Level 7 Valued Member
Certified Instructor

this is my clip after applying the cue (closer to the J hook, less tuck the elbows).
Looks to me you stayed tight. Also looks to me that the bar is coming in front of your elbows, which at least from what I'm seeing might be because your grip is too wide relative to your elbow tuck. Hard to tell but you might want to try bringing your grip in half a handwidth or so. I'm not great with computers but I tried to grab pics and draw lines to show you what I mean.

Here it looks like the bar is coming down in front of the elbow.
Angles 1.pngAngles 2.png
Here it looks like the elbow is too tucked relative to the hand - if you had "untucked it" the elbow would be under the hand, the forearm vertical, and you'd be in a stronger pressing position. Keeping the bar-hand-elbow all stacked determines grip width and elbow tuck. Thinking of rowing the bar helps me.
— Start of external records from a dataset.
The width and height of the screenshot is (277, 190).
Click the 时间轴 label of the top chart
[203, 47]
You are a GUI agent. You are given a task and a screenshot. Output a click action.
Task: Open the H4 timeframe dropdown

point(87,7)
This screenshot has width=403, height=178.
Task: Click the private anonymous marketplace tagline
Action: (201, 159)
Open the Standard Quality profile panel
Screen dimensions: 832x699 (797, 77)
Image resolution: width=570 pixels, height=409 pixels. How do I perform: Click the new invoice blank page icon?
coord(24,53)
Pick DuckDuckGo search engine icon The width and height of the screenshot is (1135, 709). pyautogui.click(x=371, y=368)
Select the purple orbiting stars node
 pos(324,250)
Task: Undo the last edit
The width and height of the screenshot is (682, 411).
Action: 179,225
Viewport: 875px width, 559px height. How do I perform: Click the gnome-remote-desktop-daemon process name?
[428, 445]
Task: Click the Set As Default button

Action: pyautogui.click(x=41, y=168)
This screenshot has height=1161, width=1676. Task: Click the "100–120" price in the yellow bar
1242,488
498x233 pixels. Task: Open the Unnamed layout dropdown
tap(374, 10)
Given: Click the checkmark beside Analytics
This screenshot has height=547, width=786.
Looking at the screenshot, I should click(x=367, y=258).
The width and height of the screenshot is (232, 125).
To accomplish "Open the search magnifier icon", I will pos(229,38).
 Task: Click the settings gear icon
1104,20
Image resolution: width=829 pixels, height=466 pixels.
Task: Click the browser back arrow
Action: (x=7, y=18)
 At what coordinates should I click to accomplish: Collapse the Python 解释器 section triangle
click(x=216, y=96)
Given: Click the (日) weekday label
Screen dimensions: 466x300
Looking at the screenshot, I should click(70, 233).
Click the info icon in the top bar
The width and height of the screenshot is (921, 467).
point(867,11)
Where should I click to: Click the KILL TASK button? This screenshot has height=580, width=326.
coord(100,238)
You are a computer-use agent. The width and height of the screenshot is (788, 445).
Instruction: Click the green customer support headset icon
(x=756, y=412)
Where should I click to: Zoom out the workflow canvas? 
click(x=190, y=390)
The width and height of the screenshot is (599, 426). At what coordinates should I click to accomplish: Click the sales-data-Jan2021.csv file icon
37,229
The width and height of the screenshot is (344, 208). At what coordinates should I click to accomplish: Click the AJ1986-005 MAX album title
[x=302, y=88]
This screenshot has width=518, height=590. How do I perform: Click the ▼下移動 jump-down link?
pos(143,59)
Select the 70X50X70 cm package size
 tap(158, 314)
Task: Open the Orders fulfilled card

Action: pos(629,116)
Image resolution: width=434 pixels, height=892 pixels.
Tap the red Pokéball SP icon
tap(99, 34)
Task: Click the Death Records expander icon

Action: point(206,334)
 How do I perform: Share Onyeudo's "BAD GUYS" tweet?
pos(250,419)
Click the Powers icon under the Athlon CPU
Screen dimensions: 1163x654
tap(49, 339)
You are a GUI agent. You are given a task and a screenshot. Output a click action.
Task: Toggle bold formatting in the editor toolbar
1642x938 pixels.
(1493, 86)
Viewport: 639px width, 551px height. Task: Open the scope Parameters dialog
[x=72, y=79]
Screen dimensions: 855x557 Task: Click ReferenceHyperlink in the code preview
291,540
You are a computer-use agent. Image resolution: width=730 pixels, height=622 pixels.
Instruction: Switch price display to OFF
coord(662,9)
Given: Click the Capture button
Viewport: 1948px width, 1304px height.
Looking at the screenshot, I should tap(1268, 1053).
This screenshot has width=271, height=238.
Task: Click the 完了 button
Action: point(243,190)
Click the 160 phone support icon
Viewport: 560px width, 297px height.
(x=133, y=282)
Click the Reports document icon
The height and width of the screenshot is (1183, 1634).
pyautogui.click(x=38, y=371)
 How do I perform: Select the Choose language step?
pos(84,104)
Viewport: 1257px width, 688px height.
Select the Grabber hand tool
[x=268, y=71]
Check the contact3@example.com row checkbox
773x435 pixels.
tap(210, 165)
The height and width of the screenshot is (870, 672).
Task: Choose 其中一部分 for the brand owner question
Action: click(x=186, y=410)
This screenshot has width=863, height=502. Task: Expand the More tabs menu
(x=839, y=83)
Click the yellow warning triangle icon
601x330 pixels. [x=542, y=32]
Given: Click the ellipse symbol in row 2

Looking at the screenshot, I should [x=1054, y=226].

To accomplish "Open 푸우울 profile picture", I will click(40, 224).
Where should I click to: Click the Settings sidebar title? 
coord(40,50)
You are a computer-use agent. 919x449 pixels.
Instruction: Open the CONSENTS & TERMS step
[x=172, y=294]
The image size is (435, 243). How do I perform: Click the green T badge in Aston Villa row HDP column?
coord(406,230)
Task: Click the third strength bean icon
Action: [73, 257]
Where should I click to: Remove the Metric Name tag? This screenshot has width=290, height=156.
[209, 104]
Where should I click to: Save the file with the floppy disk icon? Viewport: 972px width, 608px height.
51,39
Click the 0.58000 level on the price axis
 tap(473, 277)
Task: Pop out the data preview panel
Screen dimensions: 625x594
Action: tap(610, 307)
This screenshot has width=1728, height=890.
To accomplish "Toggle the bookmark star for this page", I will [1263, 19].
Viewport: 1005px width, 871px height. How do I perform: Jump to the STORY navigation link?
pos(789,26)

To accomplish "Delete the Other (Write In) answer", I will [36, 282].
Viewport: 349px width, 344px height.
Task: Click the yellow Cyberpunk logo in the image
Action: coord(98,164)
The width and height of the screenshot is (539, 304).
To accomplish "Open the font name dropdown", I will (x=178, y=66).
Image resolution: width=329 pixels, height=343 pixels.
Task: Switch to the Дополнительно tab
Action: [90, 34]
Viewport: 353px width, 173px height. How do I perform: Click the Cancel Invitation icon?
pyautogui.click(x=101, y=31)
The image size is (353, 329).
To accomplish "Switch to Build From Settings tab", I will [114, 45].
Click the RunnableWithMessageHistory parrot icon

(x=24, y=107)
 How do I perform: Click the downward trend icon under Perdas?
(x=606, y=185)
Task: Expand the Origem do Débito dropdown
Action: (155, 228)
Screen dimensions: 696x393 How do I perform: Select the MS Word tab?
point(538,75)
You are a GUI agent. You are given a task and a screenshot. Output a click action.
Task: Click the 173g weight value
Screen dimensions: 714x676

I'm sure if anyone thinks I'm wrong they'll let us know. :)
 

DocMike

Level 5 Valued Member
Certified Instructor
IMHO...I am not concerned about the stacking on the descent as this will barely affect the press. You get stacked in the hole and on the ascent and this is by far more important but don't let the wrists bend. It is hard to tell how tight you are so just make sure you are so tight you can't even feel the weight in your hands. Keep grip neutral on descent and ascent and crush the bar with fingertips at the moment you start to push...irradiation is king.

With regards to bar placement on the chest...get a video of yourself with an unloaded bar from the side and see what placement allows the elbow to be highest with neutral grip while the bar is touching the chest/abdomen This might be the nipple line, upper abd, or somewhere in between. Usually, the less far the elbow is down the stronger you are because...leverages.

Although you have that tucked foot position and are stiff from the foot tuck you are not tense, there is a difference. Remember, the goal of tucking is to generate total body tension and get a transfer of leg drive into the upper body, not to get as tucked as possible.

Now, for what I would recommend as a raw bencher is to really concentrate on the hole position This is where most raw benchers are weakest and if you can get it out of the hole you can almost always get it up. If you have a camber bar with a 2 inch deficit then bench with that for all benching. If not then do all benching with a 3 sec pause barely touching or a spoto press. The idea is to get tight as heck and transfer that tightness back into the bar. Be the spring!

You will hear a lot of chatter out in the online world about lats and triceps being key..that is geared talk and not nearly as important for a raw lifter. You need chest and shoulder strength for this so make sure you have lots of shoulder and pec work in there (6-8 rep range) along with some triceps and lat work(12-30 rep range). Pecs and shoulders get you off the chest. Back work is important for other things but not real key for benching alone

Another point, know your source when reading online. Very few articles state whether they are recommending for geared, juiced, or raw lifters. As for me I am recommending the above from a competitive powerlifting raw perspective. I am also old as dirt so if it works for my old azz it should work for most anyone.